DDL overview v5
DDL stands for data definition language, the subset of the SQL language that creates, alters, and drops database objects.
Replicated DDL
For operational convenience and correctness, PGD replicates most DDL actions, with these exceptions:
- Temporary or unlogged relations
- Certain DDL statements (mostly long running)
- Locking commands (
LOCK
) - Table maintenance commands (
VACUUM
,ANALYZE
,CLUSTER
,REINDEX
) - Actions of autovacuum
- Operational commands (
CHECKPOINT
,ALTER SYSTEM
) - Actions related to databases or tablespaces
Automatic DDL replication makes certain DDL changes easier without having to manually distribute the DDL change to all nodes and ensure that they're consistent.
In the default replication set, DDL is replicated to all nodes by default.
Differences from PostgreSQL
PGD is significantly different from standalone PostgreSQL when it comes to DDL replication. Treating it the same is the most common issue with PGD.
The main difference from table replication is that DDL replication doesn't replicate the result of the DDL but the statement itself.
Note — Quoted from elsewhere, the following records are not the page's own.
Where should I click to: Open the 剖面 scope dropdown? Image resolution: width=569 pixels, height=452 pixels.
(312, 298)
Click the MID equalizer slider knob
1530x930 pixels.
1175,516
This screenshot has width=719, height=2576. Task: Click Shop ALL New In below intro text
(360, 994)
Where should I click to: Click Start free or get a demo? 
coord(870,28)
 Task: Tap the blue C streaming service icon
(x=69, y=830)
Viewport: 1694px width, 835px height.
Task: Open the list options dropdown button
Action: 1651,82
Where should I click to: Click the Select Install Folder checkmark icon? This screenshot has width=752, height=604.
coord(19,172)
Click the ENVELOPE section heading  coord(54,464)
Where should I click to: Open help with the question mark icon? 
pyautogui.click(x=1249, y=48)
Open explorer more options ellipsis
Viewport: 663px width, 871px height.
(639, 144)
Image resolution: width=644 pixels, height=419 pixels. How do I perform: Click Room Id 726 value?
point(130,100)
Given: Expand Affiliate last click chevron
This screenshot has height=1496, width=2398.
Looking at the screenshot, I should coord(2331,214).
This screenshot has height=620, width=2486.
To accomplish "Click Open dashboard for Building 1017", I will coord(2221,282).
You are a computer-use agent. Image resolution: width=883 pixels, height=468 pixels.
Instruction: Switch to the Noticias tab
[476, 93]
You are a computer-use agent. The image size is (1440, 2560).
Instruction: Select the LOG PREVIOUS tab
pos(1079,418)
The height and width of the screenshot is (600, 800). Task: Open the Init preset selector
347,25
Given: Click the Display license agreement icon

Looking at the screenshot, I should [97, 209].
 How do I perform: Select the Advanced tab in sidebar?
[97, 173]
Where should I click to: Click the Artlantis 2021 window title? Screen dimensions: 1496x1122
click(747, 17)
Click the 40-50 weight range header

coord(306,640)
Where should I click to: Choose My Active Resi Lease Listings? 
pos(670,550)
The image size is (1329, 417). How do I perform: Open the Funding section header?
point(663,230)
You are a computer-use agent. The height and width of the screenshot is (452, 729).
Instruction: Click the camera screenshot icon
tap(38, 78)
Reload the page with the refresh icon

This works very well in most cases, although it introduces the requirement that the DDL must execute similarly on all nodes. A more subtle point is that the DDL must be immutable with respect to all datatype-specific parameter settings, including any datatypes introduced by extensions (not built in). For example, the DDL statement must execute correctly in the default encoding used on each node.
Executing DDL on PGD systems
A PGD group isn't the same as a standalone PostgreSQL server. It's based on asynchronous multi-master replication without central locking and without a transaction coordinator. This has important implications when executing DDL.
DDL that executes in parallel continues to do so with PGD. DDL execution respects the parameters that affect parallel operation on each node as it executes, so you might notice differences in the settings between nodes.
Prevent the execution of conflicting DDL, otherwise DDL replication causes errors and the replication stops.
PGD offers three levels of protection against those problems:
ddl_locking = 'all'
is the strictest option and is best when DDL might execute
from any node concurrently and you want to ensure correctness. This is the default.
ddl_locking = 'dml'
is an option that is only safe when you execute
DDL from one node at any time. You should only use this setting
if you can completely control where DDL is executed. Executing DDL from a single node
it ensures that there are no inter-node conflicts. Intra-node conflicts are already
handled by PostgreSQL.
ddl_locking = 'off'
is the least strict option and is dangerous in general use.
This option skips locks altogether, avoiding any performance overhead, which makes
it a useful option when creating a new and empty database schema.
These options can be set only by the bdr_superuser, by the superuser, or in the postgres.conf
configuration file.
When using the bdr.replicate_ddl_command
, you can set this
parameter directly with the third argument, using the specified
bdr.ddl_locking
setting only for the DDL commands passed to that
function.